Concrètement, le satellite transmettrait cette clé de chiffrement en envoyant des photons un à un vers la Terre. Quiconque essaierait d'intercepter ce signal perturberait la polarisation des photons, la propriété qui contient justement la clé de décodage.

« Ça veut dire que cette personne détruirait la clé qu'elle veut intercepter », explique M. Piedboeuf.

L'objectif du projet est purement scientifique et vise à démontrer le potentiel de la technologie. Mais elle pourrait éventuellement être utilisée pour sécuriser les communications des banques, de l'armée et d'autres institutions.

CUBESAT

L'Agence spatiale canadienne organisera aussi un concours parmi les établissements postsecondaires de chaque province et territoire du Canada. Treize bourses de 200 000 $ chacune seront attribuées aux écoles gagnantes, qui pourront alors construire un satellite miniature cubique de 10 cm de côté appelé CubeSat. Ces satellites seront ensuite acheminés à la Station spatiale internationale, puis lancés dans l'espace. Un financement de 8 millions de dollars, distinct des 80,9 millions accordés pour les deux autres projets, y a été investi par le gouvernement fédéral.

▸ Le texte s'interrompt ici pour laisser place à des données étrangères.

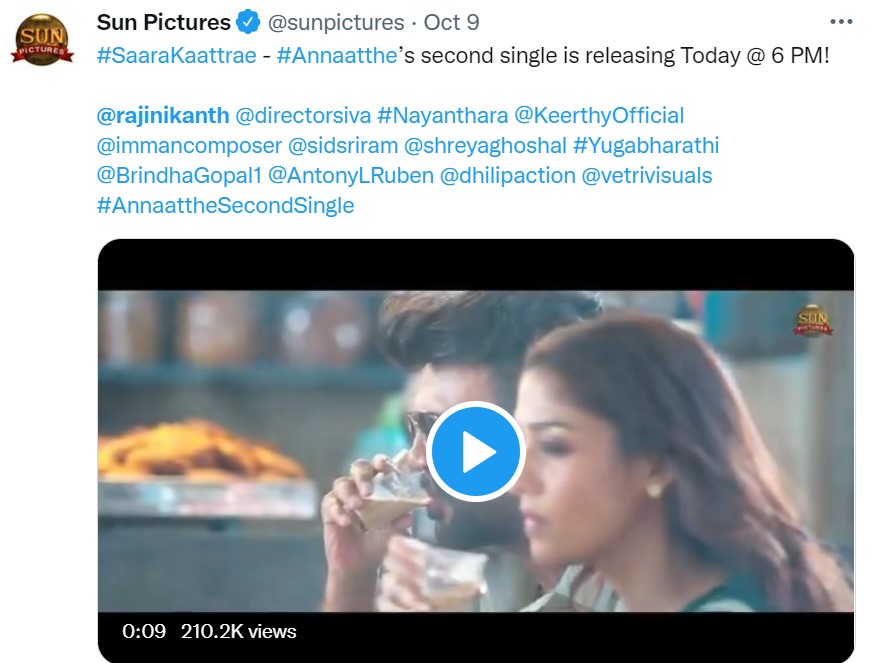Visit the @KeerthyOfficial profile mention

coord(599,115)
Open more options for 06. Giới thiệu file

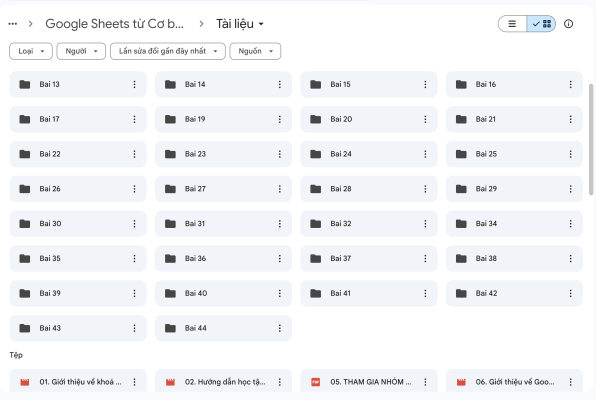click(570, 382)
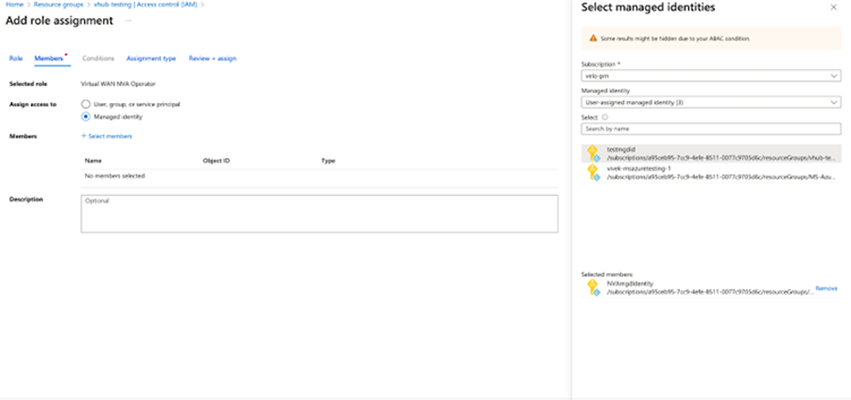Image resolution: width=851 pixels, height=400 pixels.
Task: Click the ABAC condition warning icon
Action: point(593,38)

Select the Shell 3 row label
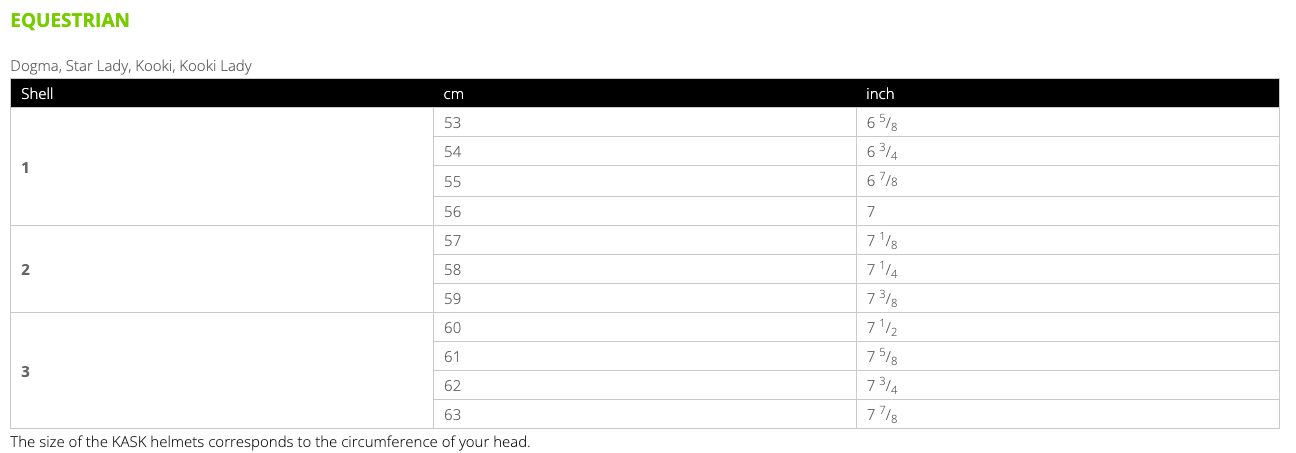pos(25,371)
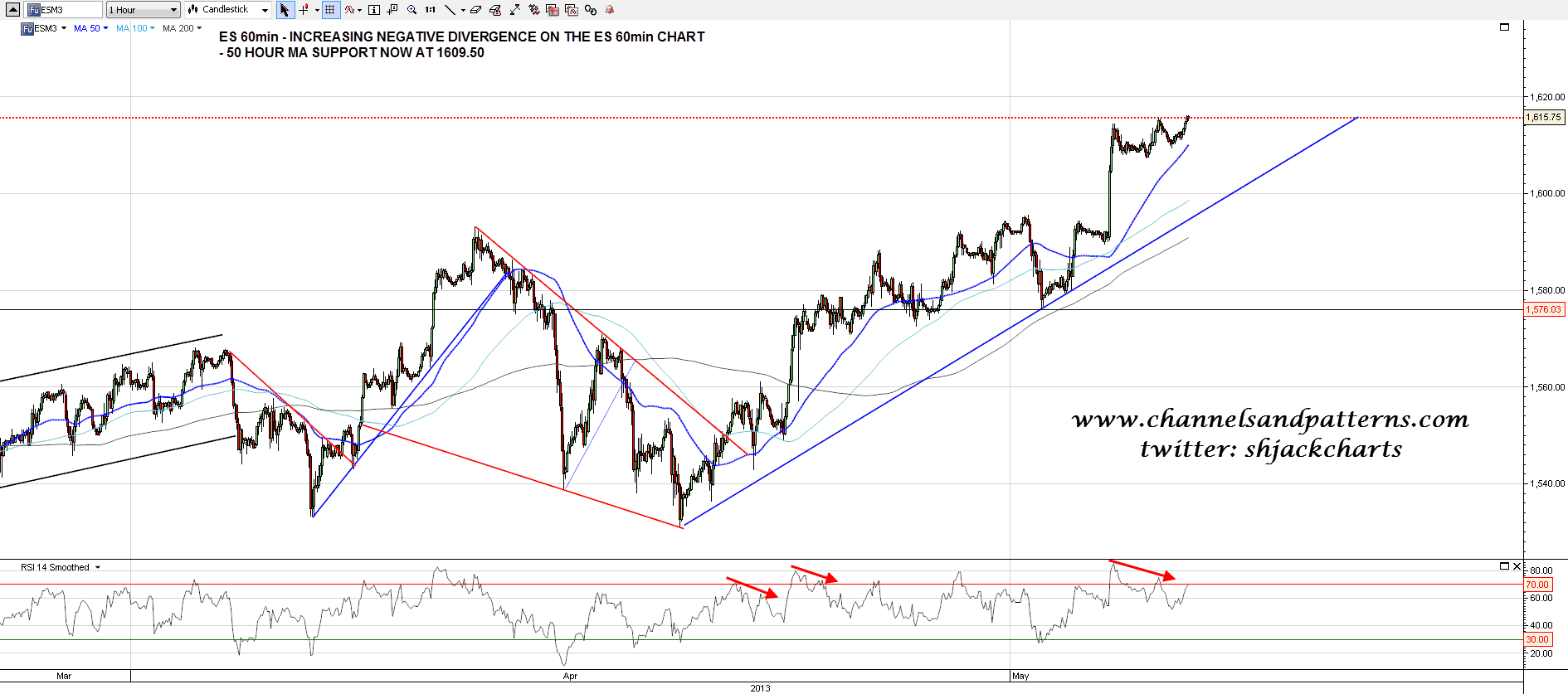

« Quelle belle façon pour les jeunes Canadiens de développer les habiletés et l'expérience dont ils ont besoin pour les emplois du futur », a dit hier le ministre de l'Innovation, des Sciences et du Développement économique, Navdeep Bains, lors de la conférence de presse tenue au siège social de l'Agence spatiale canadienne, à Saint-Hubert.

IMAGE Fournie par la NASA

Image non datée de la planète Mars

Un accueil de rock star pour Marc Garneau

Le ministre des Transports du Canada, Marc Garneau, a eu droit à tout un accueil, hier, lorsqu'il a poussé les portes du siège social de l'Agence spatiale canadienne, à Saint-Hubert. Plusieurs dizaines d'employés répartis sur des galeries en forme de demi-cercle et étalées sur trois étages l'attendaient avec impatience à l'entrée du siège social, et ont généré un tonnerre d'applaudissements parsemé de cris à son arrivée. En plus d'être le premier Canadien à être allé dans l'espace, Marc Garneau a dirigé l'Agence spatiale canadienne de 2001 à 2005.

« Je veux vous dire que j'ai un petit pincement au coeur aujourd'hui », a lancé le ministre, visiblement touché.